Una muralla que la criaturita indefensa nunca pudo atravesar, pero contra la que se despellejaba los puños tratando de conseguir que la dejaran pasar.

—Claro que no —le había dicho, todavía con una sonrisa—. Son flores. Son para adornar la cabaña.

—Pero no se comen —insistió su padre—. Te dije que buscaras comida porque ya eres lo bastante mayorcita como para buscar tu parte, y en cambio, te fuiste por ahí a perder el tiempo.

Era lo más parecido que había recibido a una regañina en su corta vida. La criaturita indefensa había sentido como le ardían las mejillas de rabia. Se había aferrado a las flores con impotente testarudez.

—Pues a mí me parece que son muy lindas! —replicó, con todo el desafío que cabía en su boca pequeña—. ¡Aunque no se puedan comer!

Su padre no la retó por levantarle la voz, pero la criaturita debió saber que aquella falta de respeto no quedaría sin castigo.

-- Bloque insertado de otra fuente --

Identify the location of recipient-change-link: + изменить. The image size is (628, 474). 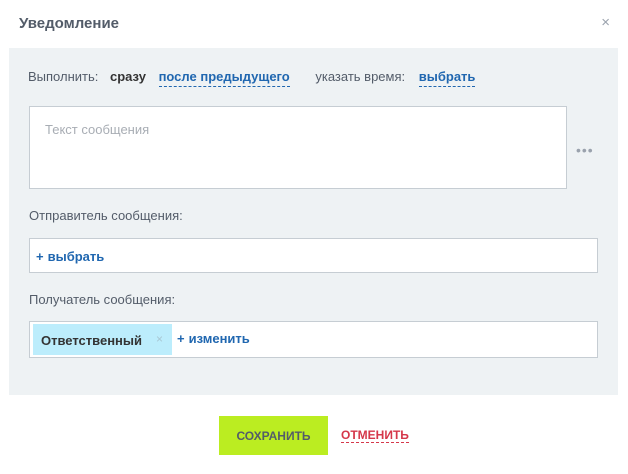
(214, 338).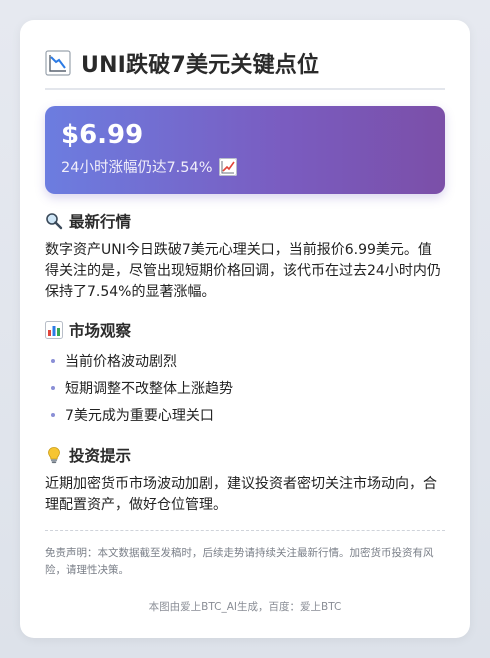 The width and height of the screenshot is (490, 658). I want to click on footer-credit: 本图由爱上BTC_AI生成，百度：爱上BTC, so click(245, 607).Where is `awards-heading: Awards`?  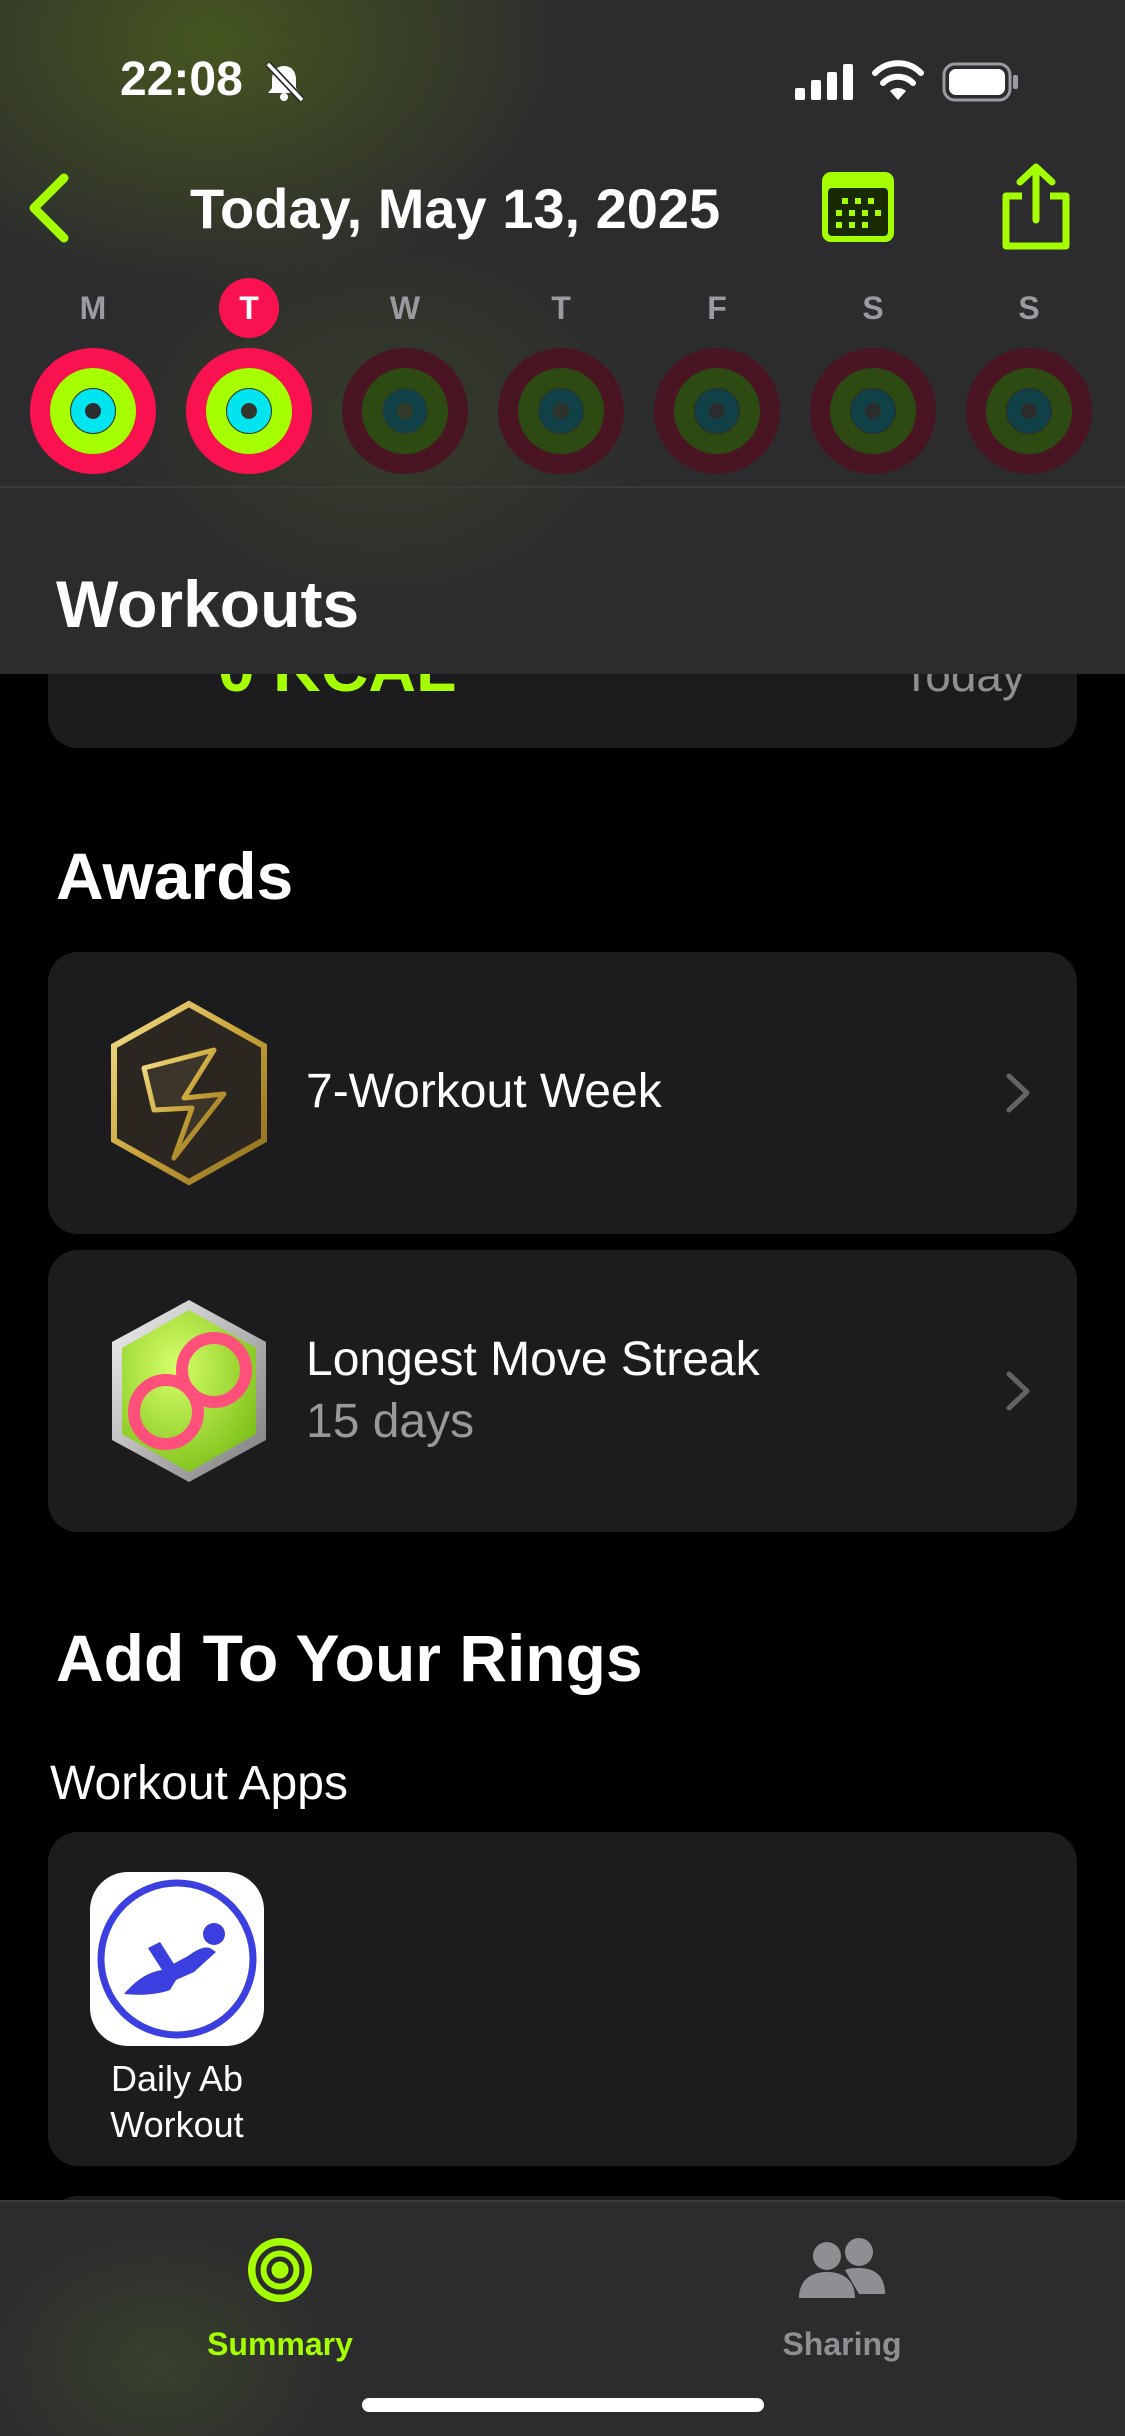
awards-heading: Awards is located at coordinates (175, 876).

El aroma de los conejos asados al fuego y generosamente condimentados le picaba en la nariz. El estómago le protestaba en dolorosos gruñidos y a la criaturita le parecía que el plato blanco, redondo y vacío delante de ella se difuminaba hasta invadirle la cara por completo.

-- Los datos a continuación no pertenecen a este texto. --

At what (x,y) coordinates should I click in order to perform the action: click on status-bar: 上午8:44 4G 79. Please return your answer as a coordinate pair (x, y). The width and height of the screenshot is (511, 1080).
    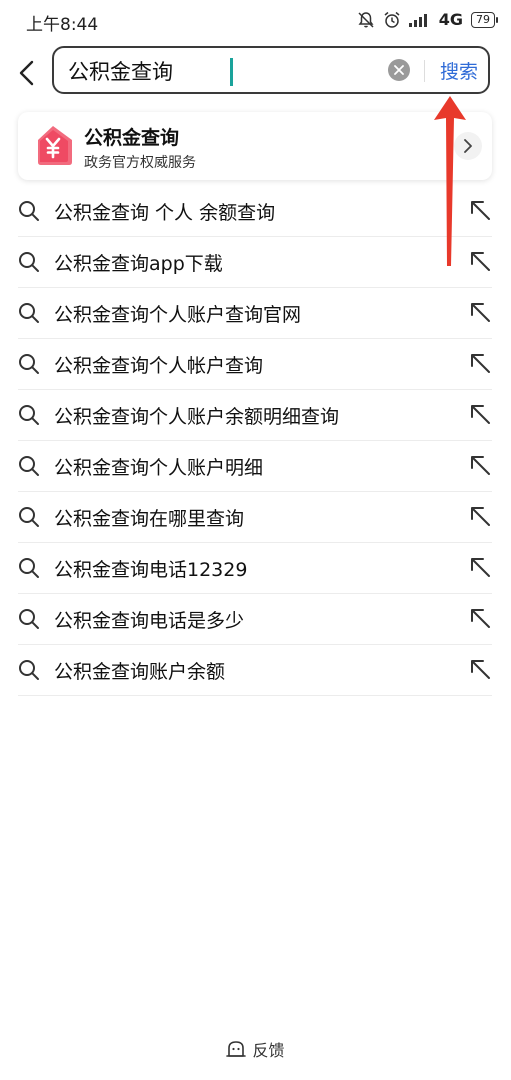
    Looking at the image, I should click on (256, 20). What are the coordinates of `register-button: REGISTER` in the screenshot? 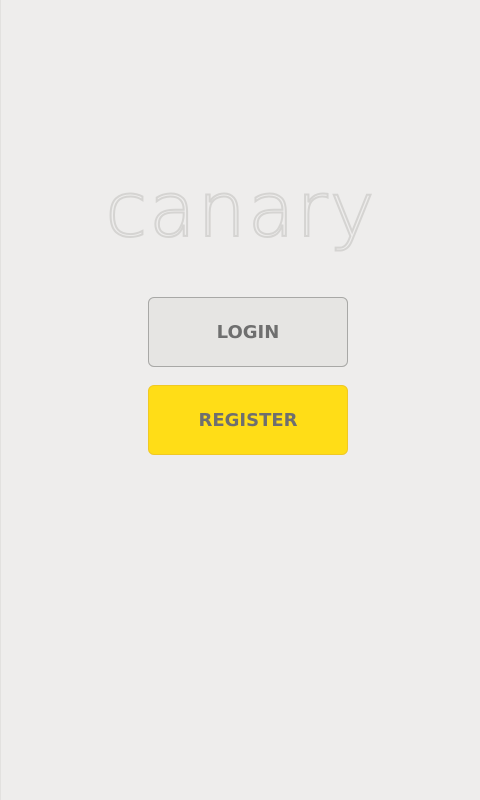 It's located at (248, 420).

—Tengo mucha hambre —se quejó, bajito.

—Ahí está lo que recogiste esta tarde —replicó su padre con frialdad—. Sírvete si quieres.

Como para burlarse de ella, las flores estaban en medio de la mesa, metidas en un vaso de agua apenas lo bastante profundo para ellas, tan rozagantes y bellas como lo habían estado cuando la criaturita las había arrancado de su sitio. La criaturita había sentido que las lágrimas se acumulaban en sus ojos, pero a pesar de la debilidad que sentía, aún había conseguido reunir suficiente rabia como para replicar:

—Pero esas no son para comer.

—Así aprenderás —la retó su padre, hundiendo el cuchillo en la tierna carne del conejo—. No todo en la vida es un juego.

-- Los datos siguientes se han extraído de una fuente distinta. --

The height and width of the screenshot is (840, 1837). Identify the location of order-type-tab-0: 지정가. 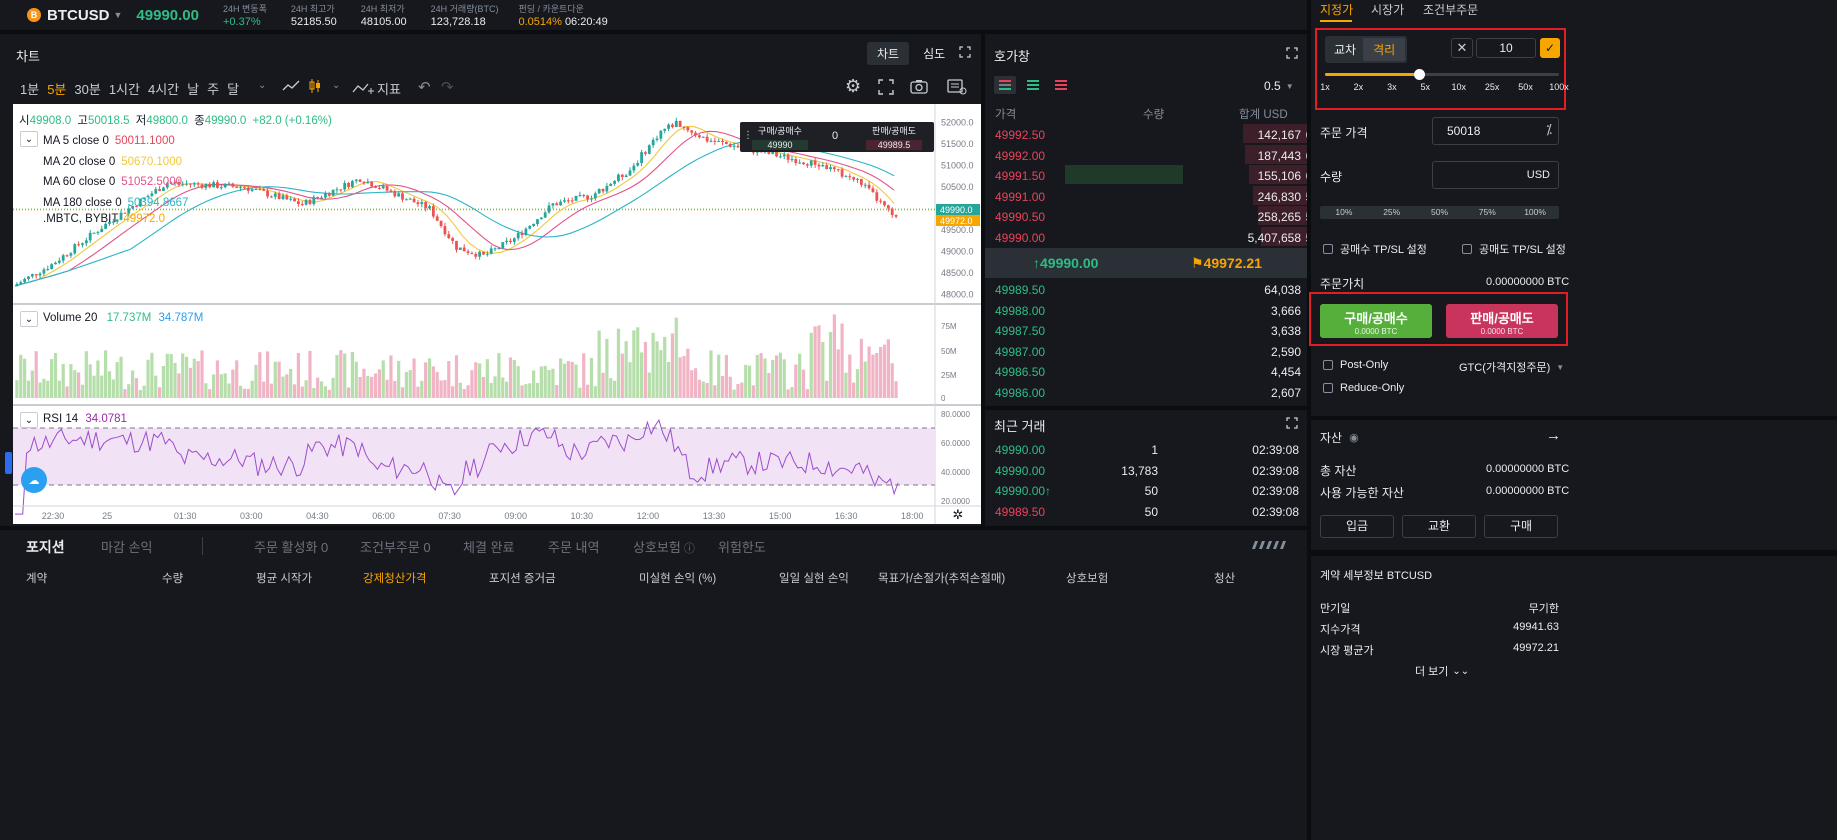
(1336, 10).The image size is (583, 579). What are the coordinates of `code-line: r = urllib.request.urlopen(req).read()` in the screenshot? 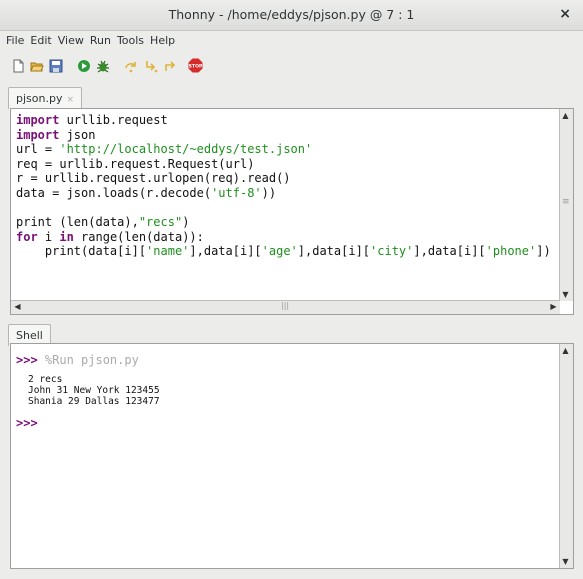 It's located at (292, 178).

En el recuerdo de Hood, la criaturita había hecho algo para responder a esa injusticia. Había arrojado el vaso a la pared con fuerza suficiente para romperlo, o mejor aún, lo había empujado sobre la mesa para que las flores y el agua arruinaran el conejo que su padre se comía tan orondo para que él también pasara hambre esa noche. Se había levantado y había escapado a su habitación, encerrándose de un portazo contundente, y luego había huido por la ventana para no volver a ver a ese hombre cruel y frío nunca más en su vida. En el recuerdo de Hood, Hood hacía lo que hubiera querido hacer: gritarle, rebelarse, sacudirlo hasta que admitiera que en realidad la detestaba, porque esa simple verdad habría hecho todo más fácil para ella en los años que iban a seguir.

La criaturita indefensa, en la cruda realidad del pasado, no había hecho ninguna de esas cosas. Se había quedado sentada en su silla, con la mirada baja y las lágrimas de la más honda humillación rodándole por las mejillas.